Who is the bigger man? The defenseless prisoner or the gang of officers carrying weapons? This sick culture that rewards the aggression devastates so many.

Wiawimawo of MIM(Prisons) responds: I recently heard a well-known fascist arguing for more violence to defend honor, that our society has become too soft without it. This same fascist is infamous for abusing his ex-wife. We agree with the author above that machismo, especially over one’s right to text during a movie, is a toxic result of the patriarchy. It is not clear from the information available that Reeves’ quickness to pull the trigger didn’t stem from the same machismo. Either way, we can agree that the patriarchy led to Oulson’s death.

However, patriarchy kills more people through violence between romantic partners and former partners. A recent gruesome story hit the news of an ex-boyfriend who broke in and tortured and killed his ex-girlfriend’s now husband.

While the percentage of homicides in the United $tates from gang-related violence is around 10%(1), the percent from intimate partners is about 20%.(2) The percent of wimmin victims of murder by intimate partners is about 40%. Yet there is a war on gangs, but no war on patriarchy being led by those in power. The war on gangs, like the war on drugs, is motivated by a project to control the internal semi-colonies of the United $tates.

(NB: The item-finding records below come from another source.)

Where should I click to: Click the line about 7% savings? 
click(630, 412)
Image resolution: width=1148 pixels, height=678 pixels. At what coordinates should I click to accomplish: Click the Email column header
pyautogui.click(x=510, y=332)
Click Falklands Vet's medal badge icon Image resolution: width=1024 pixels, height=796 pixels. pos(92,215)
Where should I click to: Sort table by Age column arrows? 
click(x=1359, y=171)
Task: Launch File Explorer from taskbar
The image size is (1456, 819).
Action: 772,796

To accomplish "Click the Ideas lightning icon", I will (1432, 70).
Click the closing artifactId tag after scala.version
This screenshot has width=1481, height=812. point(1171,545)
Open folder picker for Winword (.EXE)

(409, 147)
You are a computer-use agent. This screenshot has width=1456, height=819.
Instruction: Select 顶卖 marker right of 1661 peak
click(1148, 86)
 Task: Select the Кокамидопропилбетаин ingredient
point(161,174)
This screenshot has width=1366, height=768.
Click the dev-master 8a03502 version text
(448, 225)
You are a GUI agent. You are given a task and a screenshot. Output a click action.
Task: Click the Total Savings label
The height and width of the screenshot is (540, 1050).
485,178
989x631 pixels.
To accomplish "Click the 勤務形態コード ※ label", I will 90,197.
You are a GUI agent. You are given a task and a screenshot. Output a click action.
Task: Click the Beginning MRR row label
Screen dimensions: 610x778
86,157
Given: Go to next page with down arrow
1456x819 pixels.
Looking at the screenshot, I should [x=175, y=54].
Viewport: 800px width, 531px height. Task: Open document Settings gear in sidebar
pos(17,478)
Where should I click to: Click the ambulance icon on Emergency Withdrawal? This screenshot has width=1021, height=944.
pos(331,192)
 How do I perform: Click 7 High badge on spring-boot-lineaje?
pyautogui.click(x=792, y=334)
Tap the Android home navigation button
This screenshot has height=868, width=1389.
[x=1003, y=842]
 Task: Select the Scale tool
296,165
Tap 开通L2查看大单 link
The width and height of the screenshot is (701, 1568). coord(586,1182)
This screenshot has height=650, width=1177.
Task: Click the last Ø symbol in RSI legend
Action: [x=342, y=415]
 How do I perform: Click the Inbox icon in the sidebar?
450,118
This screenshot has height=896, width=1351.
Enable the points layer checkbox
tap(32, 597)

As many of our imprisoned readers will recognize, it is much easier to get people to lash out in violence against those with no real power over petty things than to stand up against power over real grievances. It is not just white Amerikan movie-goers, it is the oppressed as well who fall prey to the machismo, the petty individualism, and the violence of Amerikan culture. We are not pacifists, we advocate the use of all tools that can be effective at ending needless violence and murder. After imperialism, patriarchy is the next power structure that must fall to reach our goal. In the exploiter countries, we see the violence of the patriarchy more strongly, where the violence of imperialism is less. Join us in standing up for fights that really matter.

Note:
1. MYTH: Gangs are responsible for most U.S. homicides, GVPedia (Gun Violence Research)
2. Cooper & Smith, 2011, United States Department of Justice.